Music Takes You Back

Today I felt the need to declutter....fall cleaning I suppose you'd call it.  I found my old LP's and some of my favorite old CD's and I dusted off the player my kids gave me a few years ago and put on Barry Manilow.  Barry KNEW me back in the day.  He sang to my teenage heart.  His love songs swept me through heartache and teen dreams and his sad songs would see a melancholy young girl with tears in her eyes, singing along, petting her poodle, Kandi, and hugging a stuffed Pooh.

The power of music is so strong now, just as it was then.  "I can't smile without you..." used to mean I missed my first love, a beautiful blond haired, blue eyed Michael.  Or maybe it was tough and scrappy Kenny.  Or Rodney.  Or Ed.  I thought my heart was breaking then, but now I know, as a forty eight year old woman, that I had no idea what heartache really was.  I thought I was in love over and over, but now I have my husband of twenty four years and again, I had no idea.  I dreamed of the children I would have, the husband I would share my life with, the house with the picket fence, the dog in the backyard.

So I am singing away, lost in my memories, vacuuming my livingroom.  My nine year old, the last of my four children, is bouncing a basketball out in the backyard (with the dogs, but no picket fence).  I try to block it out.  I am fifteen in my little yellow and white bedroom at 3610 Lilac Ave.....  and the phone rings and it's my twenty year old telling me he's on his way home from college....   Ok.  Drive safe, son. Back to Barry......   posters on the wall of Leif Garrett, Scott Baio....  wait, I have to give this book I just found to my daughter.....the 28 year old and oh, I have to text my 25 year old daughter about her doctor's visit.  

So I sit down to write in my blog so I can capture the remnants of my teenage angst.  I pull open my laptop and go to my blog....and there on the cover is my absolutely stunning 2 1/2 year old granddaughter.....which reminds me of my brand new second granddaughter....

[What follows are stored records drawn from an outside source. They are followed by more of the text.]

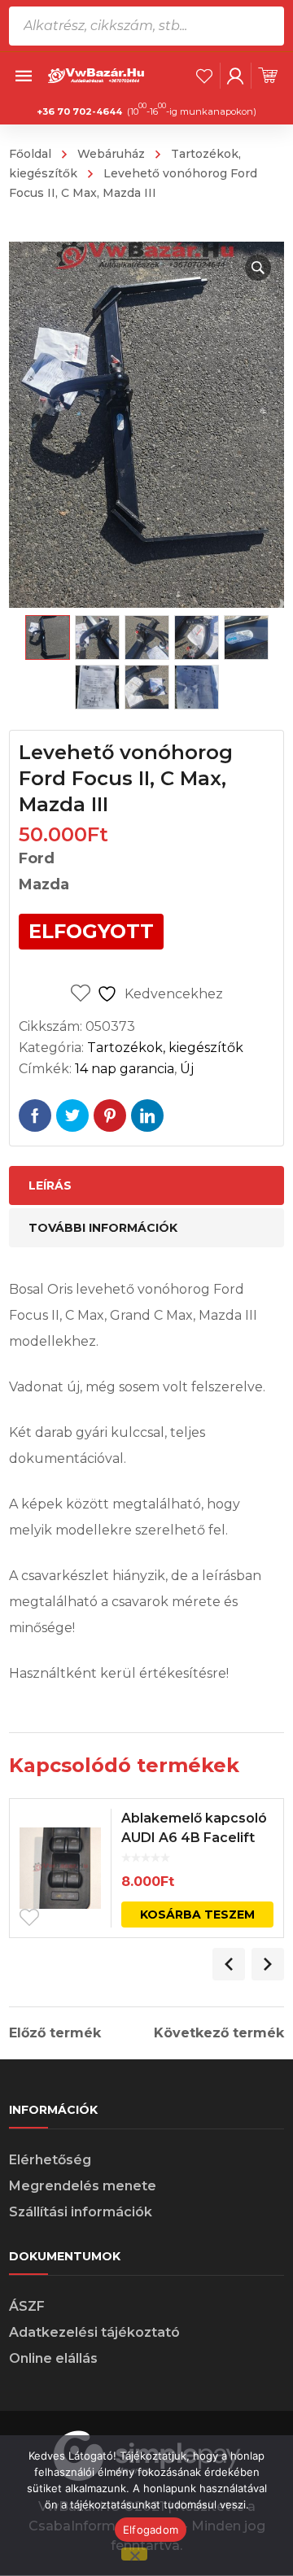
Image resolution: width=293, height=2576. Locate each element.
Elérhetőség (50, 2160)
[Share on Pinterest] (110, 1115)
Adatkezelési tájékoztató (94, 2332)
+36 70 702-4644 (79, 111)
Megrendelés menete (82, 2186)
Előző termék (55, 2033)
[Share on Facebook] (35, 1115)
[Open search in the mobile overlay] (146, 26)
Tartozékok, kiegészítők (165, 1047)
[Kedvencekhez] (29, 1918)
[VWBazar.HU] (97, 74)
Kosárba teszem (197, 1914)
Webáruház (111, 153)
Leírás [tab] (50, 1185)
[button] (258, 268)
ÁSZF (27, 2306)
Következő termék (219, 2033)
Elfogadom (150, 2529)
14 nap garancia (124, 1068)
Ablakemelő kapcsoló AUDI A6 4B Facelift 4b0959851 (194, 1837)
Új (187, 1068)
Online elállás (53, 2358)
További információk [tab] (102, 1227)
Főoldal (30, 153)
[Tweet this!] (72, 1115)
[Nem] (134, 2554)
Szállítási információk (80, 2212)
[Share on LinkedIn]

Ah, so I am not fifteen, but forty eight.  I am not in my yellow and white bedroom, but my comfy, warm rancher that I share with my husband, two sons and two dogs and a cat (and two fish, but who's counting).  One daughter is working, one is on maternity leave.   I don't have a picket fence, but I do have a loving husband.  I didn't fulfill all the dreams I had as a child, but I captured so many more I didn't know about.

"Mom, are you gonna come and see my basketball moves...?"  That's Dakota.  He needs me.  Time to turn off the music and save it for another day.  It was nice to drift back in time and remember who I was, but reality calls and I am a blessed woman with a good life.  And for that I am thankful.